Data shown start

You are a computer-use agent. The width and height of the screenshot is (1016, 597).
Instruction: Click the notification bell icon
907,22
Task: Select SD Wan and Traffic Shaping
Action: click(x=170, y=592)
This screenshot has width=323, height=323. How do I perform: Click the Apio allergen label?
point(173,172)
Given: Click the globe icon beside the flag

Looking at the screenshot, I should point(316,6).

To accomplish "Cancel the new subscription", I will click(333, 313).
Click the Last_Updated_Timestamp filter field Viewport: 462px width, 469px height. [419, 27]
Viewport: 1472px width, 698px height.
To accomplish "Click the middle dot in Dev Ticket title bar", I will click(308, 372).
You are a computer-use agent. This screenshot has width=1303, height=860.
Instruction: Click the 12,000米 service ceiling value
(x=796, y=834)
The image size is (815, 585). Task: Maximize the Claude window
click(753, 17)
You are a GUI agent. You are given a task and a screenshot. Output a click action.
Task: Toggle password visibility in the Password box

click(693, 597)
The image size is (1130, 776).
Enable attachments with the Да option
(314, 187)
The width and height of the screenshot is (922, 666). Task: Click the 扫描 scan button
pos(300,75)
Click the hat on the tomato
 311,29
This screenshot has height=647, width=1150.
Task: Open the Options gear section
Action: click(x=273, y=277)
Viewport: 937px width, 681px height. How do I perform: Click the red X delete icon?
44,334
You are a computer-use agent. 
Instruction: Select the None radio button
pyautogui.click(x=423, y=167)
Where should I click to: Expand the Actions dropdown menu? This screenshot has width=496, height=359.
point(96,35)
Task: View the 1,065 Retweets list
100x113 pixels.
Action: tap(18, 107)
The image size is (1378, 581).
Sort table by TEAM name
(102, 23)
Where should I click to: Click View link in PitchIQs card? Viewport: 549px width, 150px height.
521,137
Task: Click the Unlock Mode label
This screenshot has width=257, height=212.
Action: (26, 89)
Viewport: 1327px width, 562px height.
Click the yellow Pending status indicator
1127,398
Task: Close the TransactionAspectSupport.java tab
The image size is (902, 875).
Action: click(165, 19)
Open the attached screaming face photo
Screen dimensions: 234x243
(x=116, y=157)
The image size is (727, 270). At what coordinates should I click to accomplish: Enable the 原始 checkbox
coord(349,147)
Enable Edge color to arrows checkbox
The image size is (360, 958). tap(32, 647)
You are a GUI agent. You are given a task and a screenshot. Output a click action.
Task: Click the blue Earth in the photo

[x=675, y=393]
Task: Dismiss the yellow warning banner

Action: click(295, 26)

Data shown end

- Exercise brief: Can you copy out all of the items above, unchanged and in their original order?

- Worked answer:
You are a computer-use agent. The width and height of the screenshot is (1016, 597).
Instruction: Click the notification bell icon
907,22
Task: Select SD Wan and Traffic Shaping
Action: click(x=170, y=592)
This screenshot has width=323, height=323. How do I perform: Click the Apio allergen label?
point(173,172)
Given: Click the globe icon beside the flag

Looking at the screenshot, I should point(316,6).

To accomplish "Cancel the new subscription", I will click(333, 313).
Click the Last_Updated_Timestamp filter field Viewport: 462px width, 469px height. [419, 27]
Viewport: 1472px width, 698px height.
To accomplish "Click the middle dot in Dev Ticket title bar", I will click(308, 372).
You are a computer-use agent. This screenshot has width=1303, height=860.
Instruction: Click the 12,000米 service ceiling value
(x=796, y=834)
The image size is (815, 585). Task: Maximize the Claude window
click(753, 17)
You are a GUI agent. You are given a task and a screenshot. Output a click action.
Task: Toggle password visibility in the Password box

click(693, 597)
The image size is (1130, 776).
Enable attachments with the Да option
(314, 187)
The width and height of the screenshot is (922, 666). Task: Click the 扫描 scan button
pos(300,75)
Click the hat on the tomato
 311,29
This screenshot has height=647, width=1150.
Task: Open the Options gear section
Action: click(x=273, y=277)
Viewport: 937px width, 681px height. How do I perform: Click the red X delete icon?
44,334
You are a computer-use agent. 
Instruction: Select the None radio button
pyautogui.click(x=423, y=167)
Where should I click to: Expand the Actions dropdown menu? This screenshot has width=496, height=359.
point(96,35)
Task: View the 1,065 Retweets list
100x113 pixels.
Action: tap(18, 107)
The image size is (1378, 581).
Sort table by TEAM name
(102, 23)
Where should I click to: Click View link in PitchIQs card? Viewport: 549px width, 150px height.
521,137
Task: Click the Unlock Mode label
This screenshot has width=257, height=212.
Action: (26, 89)
Viewport: 1327px width, 562px height.
Click the yellow Pending status indicator
1127,398
Task: Close the TransactionAspectSupport.java tab
The image size is (902, 875).
Action: click(165, 19)
Open the attached screaming face photo
Screen dimensions: 234x243
(x=116, y=157)
The image size is (727, 270). At what coordinates should I click to accomplish: Enable the 原始 checkbox
coord(349,147)
Enable Edge color to arrows checkbox
The image size is (360, 958). tap(32, 647)
You are a GUI agent. You are given a task and a screenshot. Output a click action.
Task: Click the blue Earth in the photo

[x=675, y=393]
Task: Dismiss the yellow warning banner

Action: click(295, 26)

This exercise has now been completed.